BEINAHE LIEBENDE FÜR EINEN MOMENT

Wie aber steht Tadzio, der Jüngling, der all diese Gefühlsstürme auslöst, zu Aschenbach? Er ahnt kaum etwas von dessen Hintergedanken, wenn sich ihre Blicke kreuzen. Wie zufällig bahnt Aschenbach Kontakt zu der strotzenden Strandschönheit in roter Badehose an… Edvin Revazov, der in den letzten Jahren den Tadzio tanzte und dieses auch auf der im Handel erhältlichen DVD tut, betonte in seiner Darstellung stets die Naivität des jungen Mannes. Arglos reicht er Aschenbach die Hand und zieht ihn hoch, wie einen Spielgefährten, wie einen Kumpel, und für wenige Sekunden scheinen die beiden tatsächlich in derselben Welt, sogar in derselben Sphäre der Verliebtheit zu leben.
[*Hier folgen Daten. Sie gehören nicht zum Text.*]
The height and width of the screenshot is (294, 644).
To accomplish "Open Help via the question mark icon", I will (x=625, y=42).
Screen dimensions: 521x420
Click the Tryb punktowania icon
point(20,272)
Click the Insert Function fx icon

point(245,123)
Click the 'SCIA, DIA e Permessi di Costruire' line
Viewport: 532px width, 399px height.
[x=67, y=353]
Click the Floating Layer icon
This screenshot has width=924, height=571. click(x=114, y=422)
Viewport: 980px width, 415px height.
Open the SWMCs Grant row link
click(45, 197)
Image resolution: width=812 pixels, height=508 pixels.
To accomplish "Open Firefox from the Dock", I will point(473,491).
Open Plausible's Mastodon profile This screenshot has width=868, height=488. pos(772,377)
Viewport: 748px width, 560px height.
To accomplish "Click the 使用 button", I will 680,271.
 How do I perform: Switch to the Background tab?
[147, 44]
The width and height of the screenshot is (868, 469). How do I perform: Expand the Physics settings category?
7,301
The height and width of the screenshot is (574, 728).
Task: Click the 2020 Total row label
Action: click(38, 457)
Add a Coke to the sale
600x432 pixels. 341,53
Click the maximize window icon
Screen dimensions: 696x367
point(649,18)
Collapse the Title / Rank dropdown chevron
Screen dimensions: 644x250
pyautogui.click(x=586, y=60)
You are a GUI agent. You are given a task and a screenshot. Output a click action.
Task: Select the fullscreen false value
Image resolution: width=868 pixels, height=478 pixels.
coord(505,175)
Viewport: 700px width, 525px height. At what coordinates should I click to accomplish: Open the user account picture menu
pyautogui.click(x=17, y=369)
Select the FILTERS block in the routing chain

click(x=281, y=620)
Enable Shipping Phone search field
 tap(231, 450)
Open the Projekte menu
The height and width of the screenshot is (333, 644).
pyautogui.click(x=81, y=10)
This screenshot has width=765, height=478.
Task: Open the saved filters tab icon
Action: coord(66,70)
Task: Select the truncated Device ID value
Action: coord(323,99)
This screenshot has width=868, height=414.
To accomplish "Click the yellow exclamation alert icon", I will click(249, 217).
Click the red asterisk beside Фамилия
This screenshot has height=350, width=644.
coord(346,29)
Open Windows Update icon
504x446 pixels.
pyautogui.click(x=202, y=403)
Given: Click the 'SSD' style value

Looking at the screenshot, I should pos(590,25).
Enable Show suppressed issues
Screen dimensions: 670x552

Aber der Moment zerbricht – und Aschenbach fühlt sich einsamer als je zuvor.

„Eine Wertung der menschlichen Kultur zu geben liegt mir aus den verschiedensten Motiven sehr ferne“, schrieb Sigmund Freud 1930 gen Ende seines Aufsatzes „Das Unbehagen in der Kultur“. Um weiter darzulegen: „So sinkt mir der Mut, vor meinen Mitmenschen als Prophet aufzustehen, und ich beuge mich ihrem Vorwurf, dass ich ihnen keinen Trost zu bringen weiß, denn das verlangen sie im Grunde alle, die wildesten Revolutionäre nicht weniger leidenschaftlich als die bravsten Frommgläubigen.“ Als einzige Hoffnung auch gegen die übermächtige Aggressivität im Menschen postulierte Freud, den Aufsatz damit schließend, den „ewigen Eros“. Was aber, wenn eben dieser selbst sich ins Destruktive verkehrt? Es kommt zum Kampf in der armen Seele, die – wie im Fall Aschenbach – ohnehin schon geschunden und vor Schwäche wie beschädigt ist.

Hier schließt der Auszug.